Saved entries:
:::::
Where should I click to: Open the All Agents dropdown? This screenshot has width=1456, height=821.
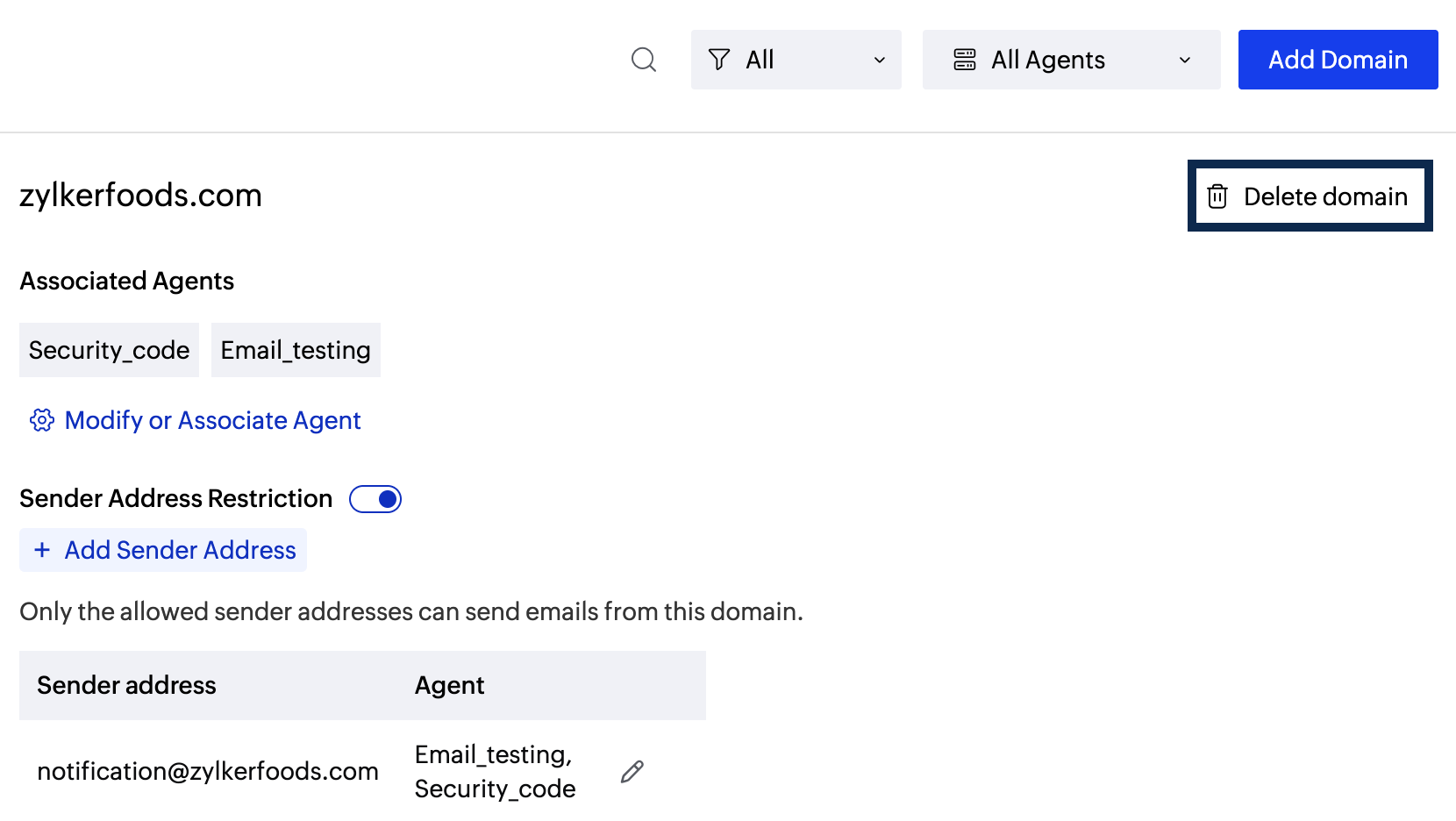pos(1070,59)
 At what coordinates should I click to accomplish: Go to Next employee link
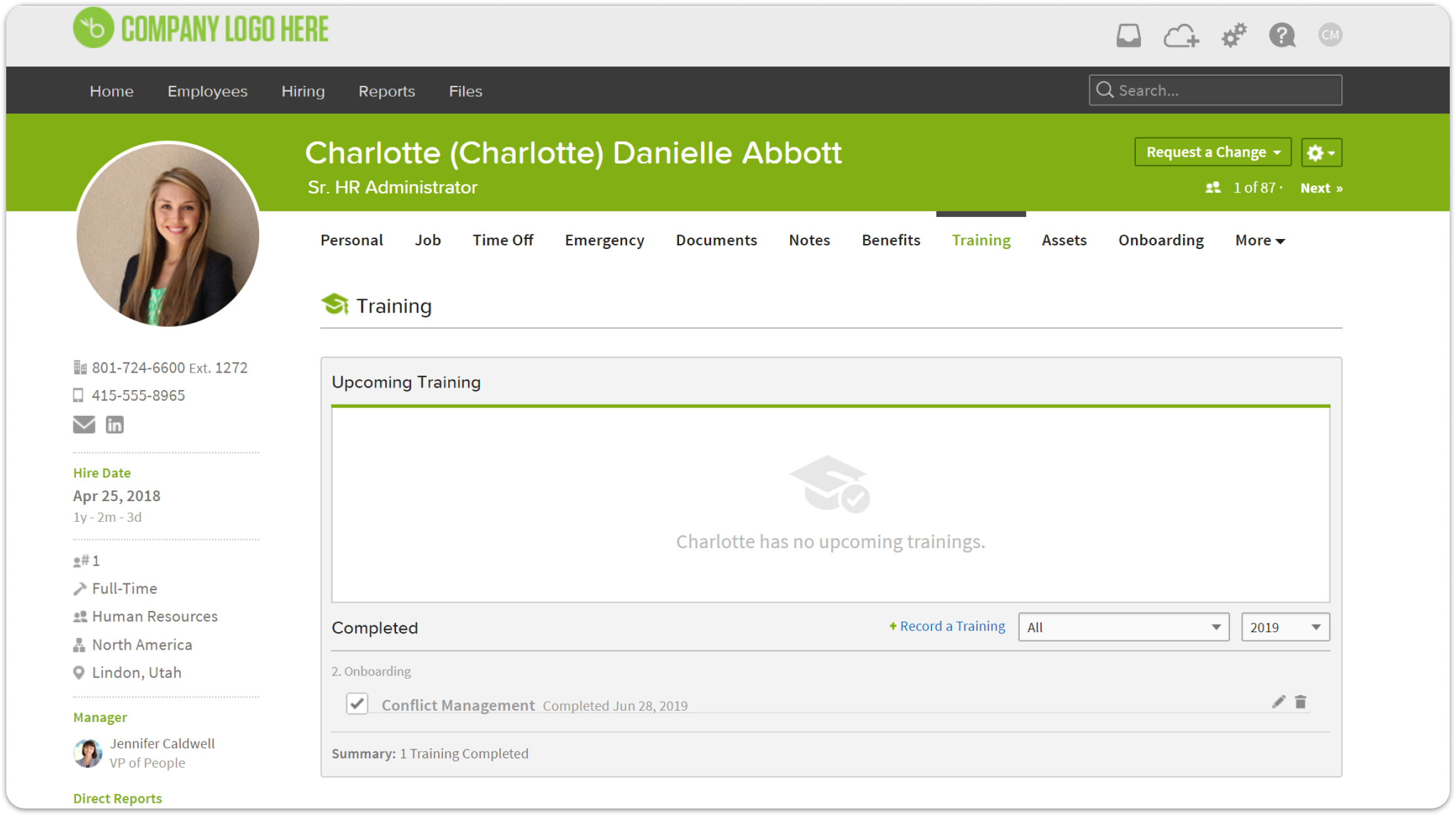coord(1320,188)
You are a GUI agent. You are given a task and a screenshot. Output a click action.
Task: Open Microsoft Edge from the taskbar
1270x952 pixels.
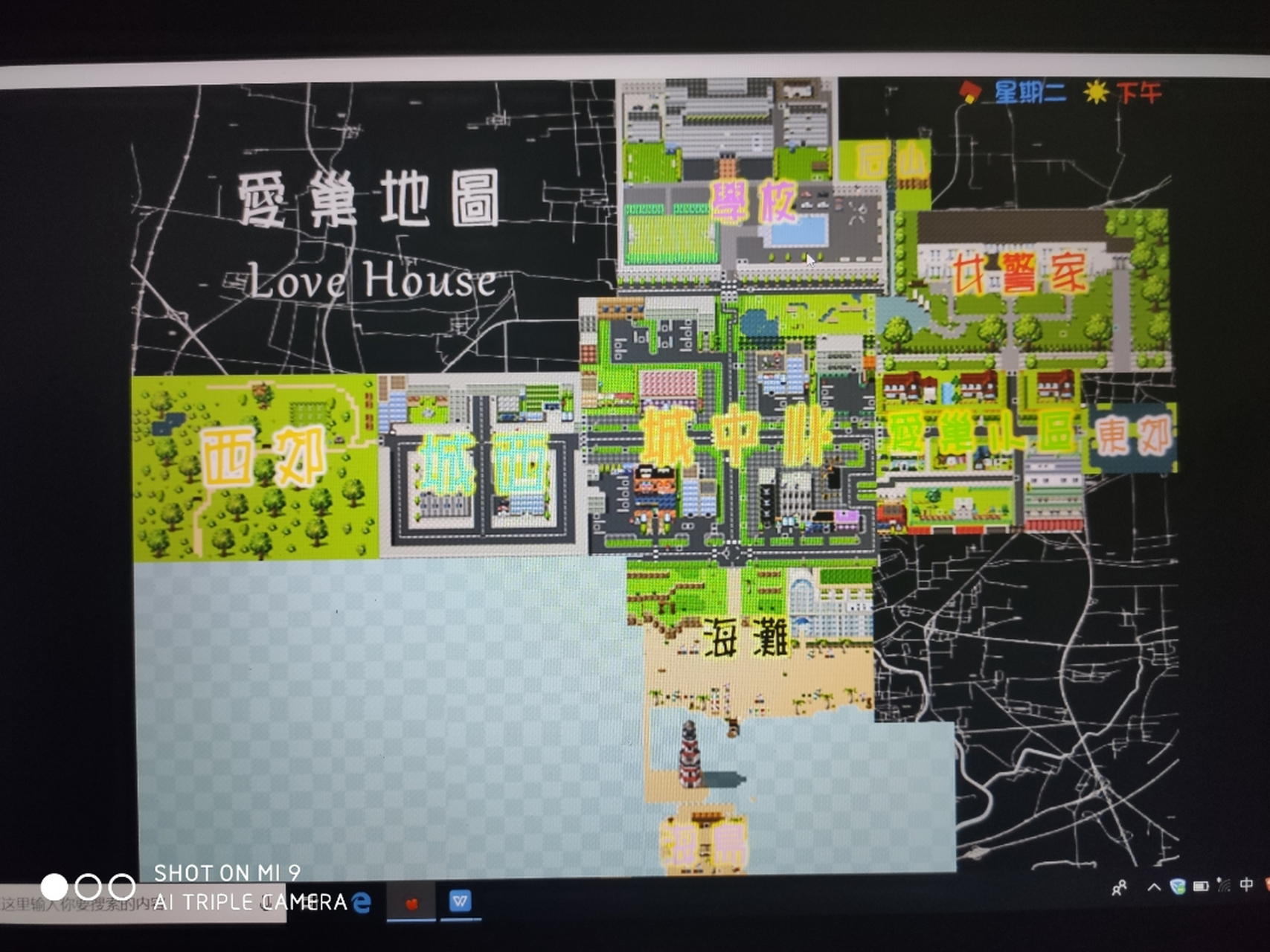tap(362, 902)
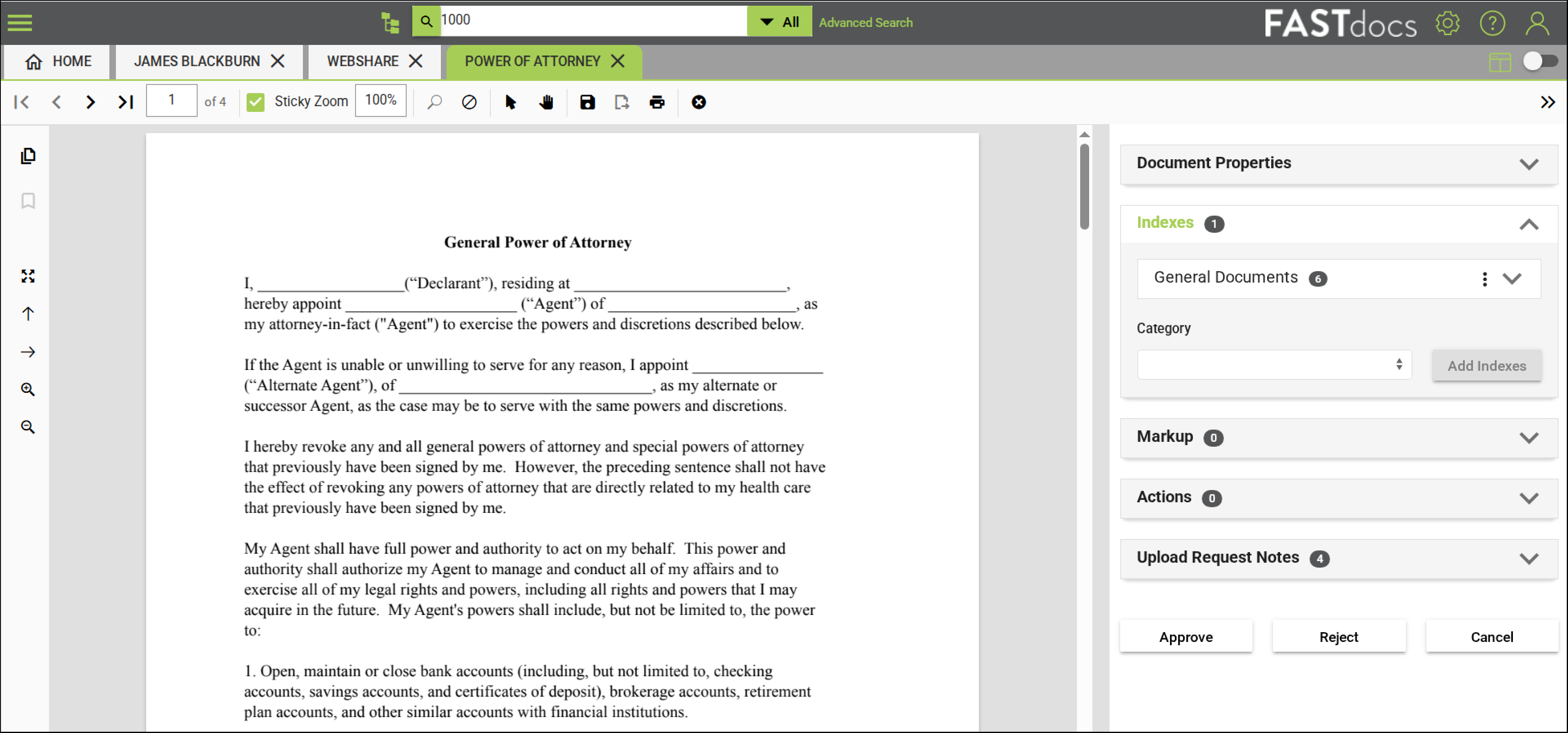Open the folder tree icon near search
This screenshot has width=1568, height=733.
point(390,22)
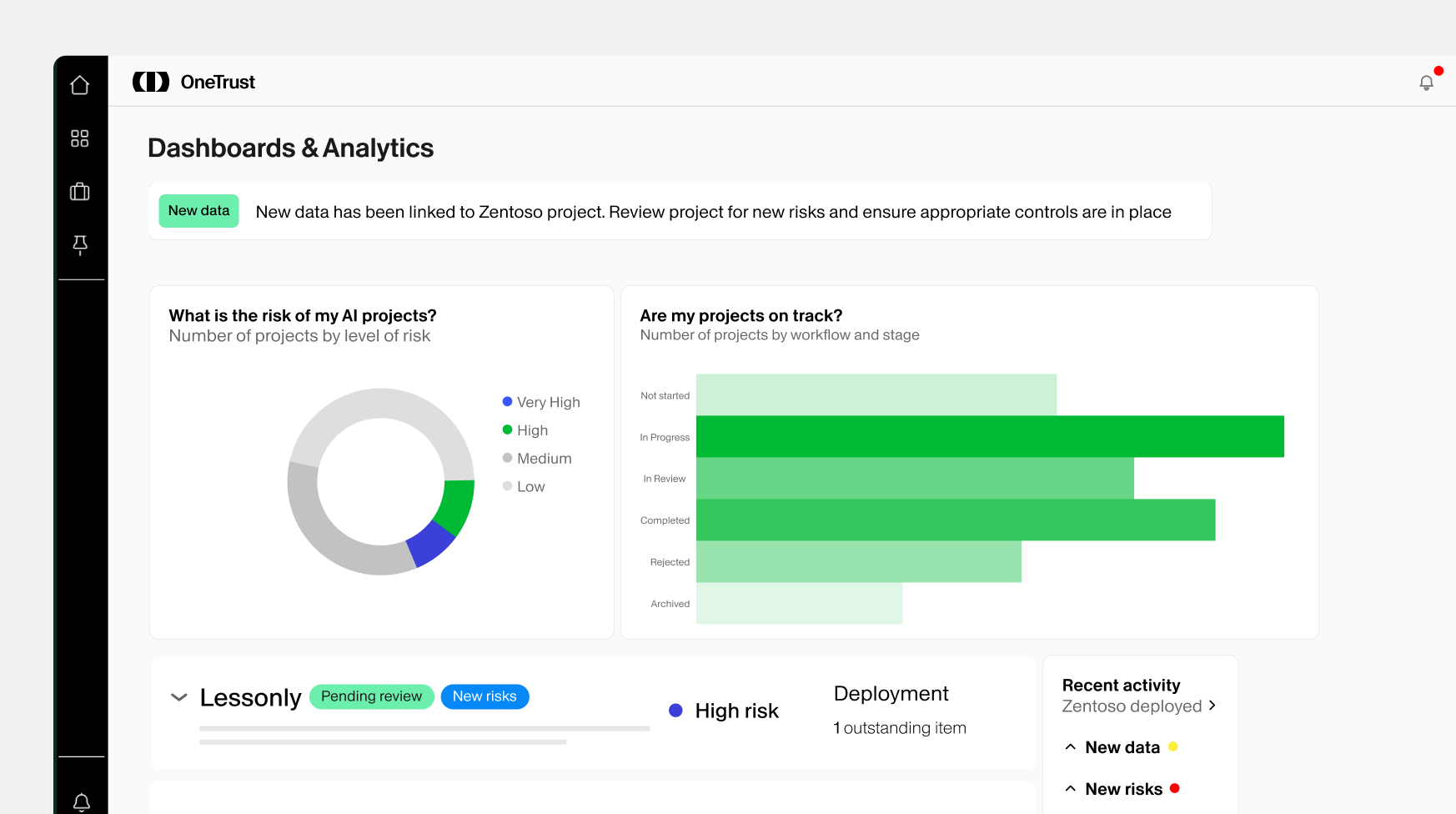The height and width of the screenshot is (814, 1456).
Task: Click the OneTrust logo icon
Action: pos(151,81)
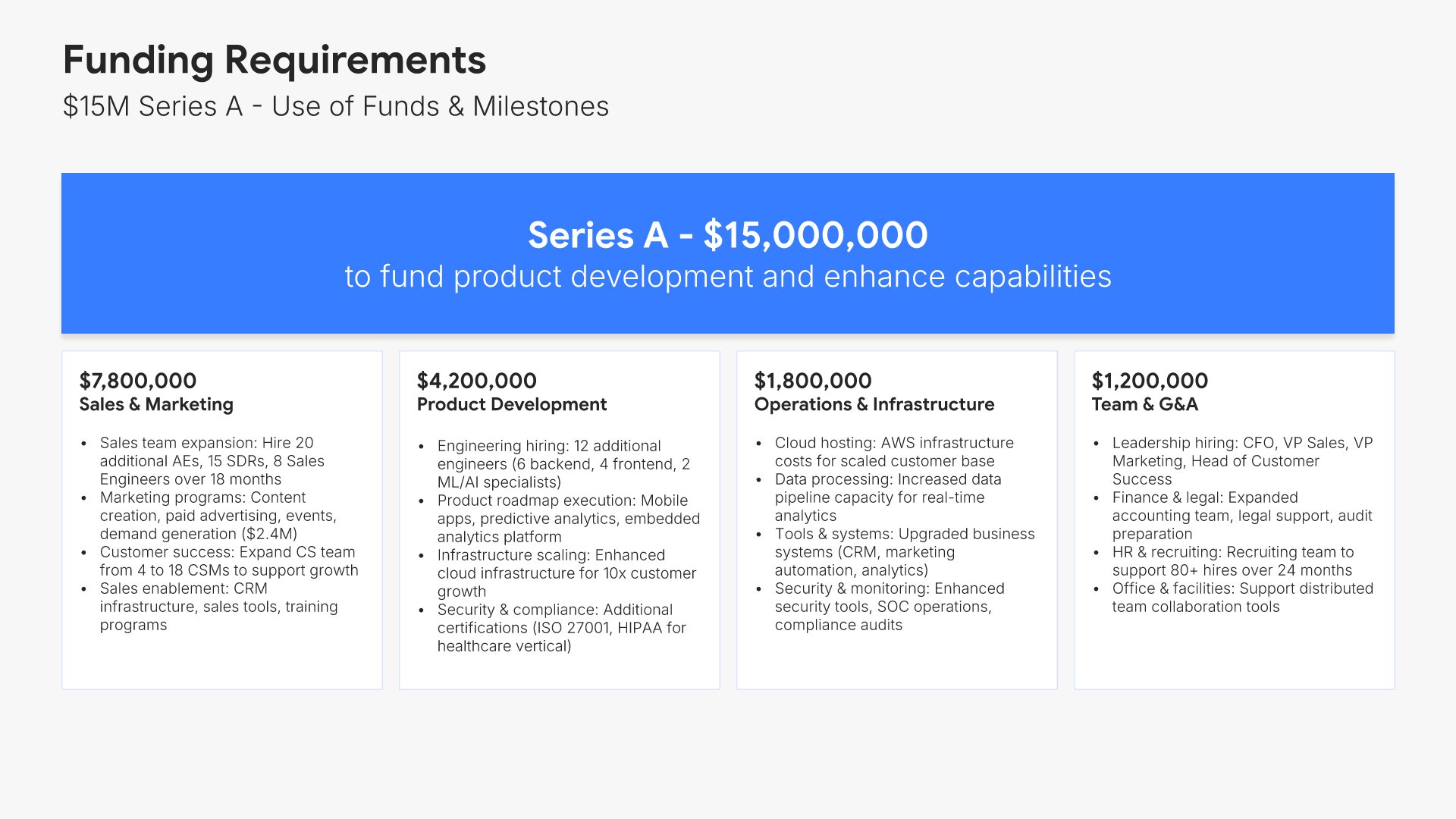Viewport: 1456px width, 819px height.
Task: Select the $4,200,000 amount
Action: 476,381
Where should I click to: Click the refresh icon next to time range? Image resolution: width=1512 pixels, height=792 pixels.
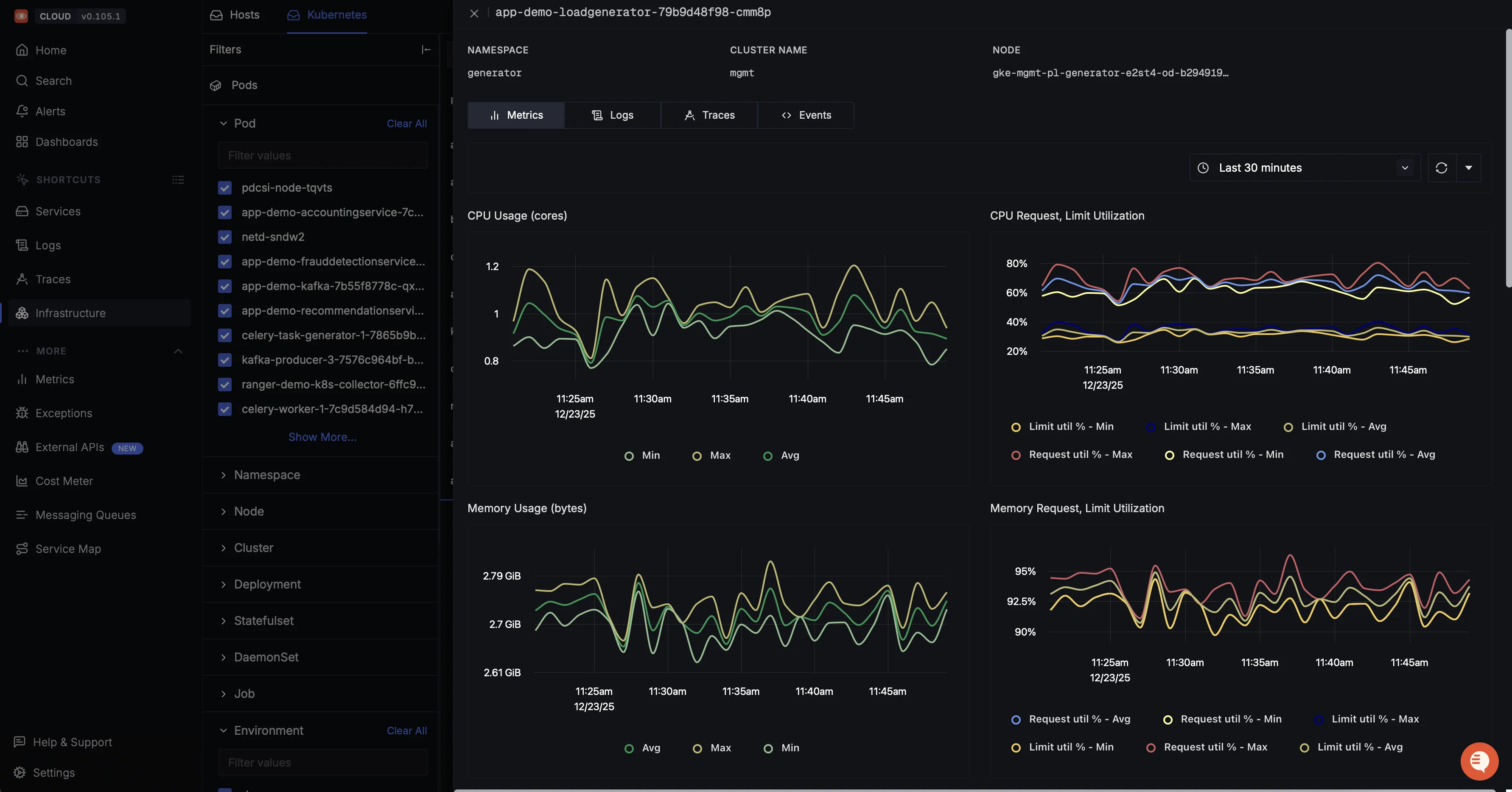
:::::
What is expected: Would you copy out the data exactly, leaving every picture out?

Response below:
Where should I click to: Open the All Agents dropdown? This screenshot has width=1456, height=821.
pos(1070,59)
 At what coordinates should I click to accomplish: Go to Next employee link
coord(1320,188)
You are a GUI agent. You are given a task and a screenshot. Output a click action.
Task: Open Microsoft Edge from the taskbar
1270x952 pixels.
tap(362, 902)
Open the folder tree icon near search
This screenshot has width=1568, height=733.
point(390,22)
The height and width of the screenshot is (814, 1456).
Task: Click the OneTrust logo icon
Action: pos(151,81)
Viewport: 1456px width, 819px height.
Task: Select the $4,200,000 amount
Action: 476,381
Where should I click to: Click the refresh icon next to time range? Image resolution: width=1512 pixels, height=792 pixels.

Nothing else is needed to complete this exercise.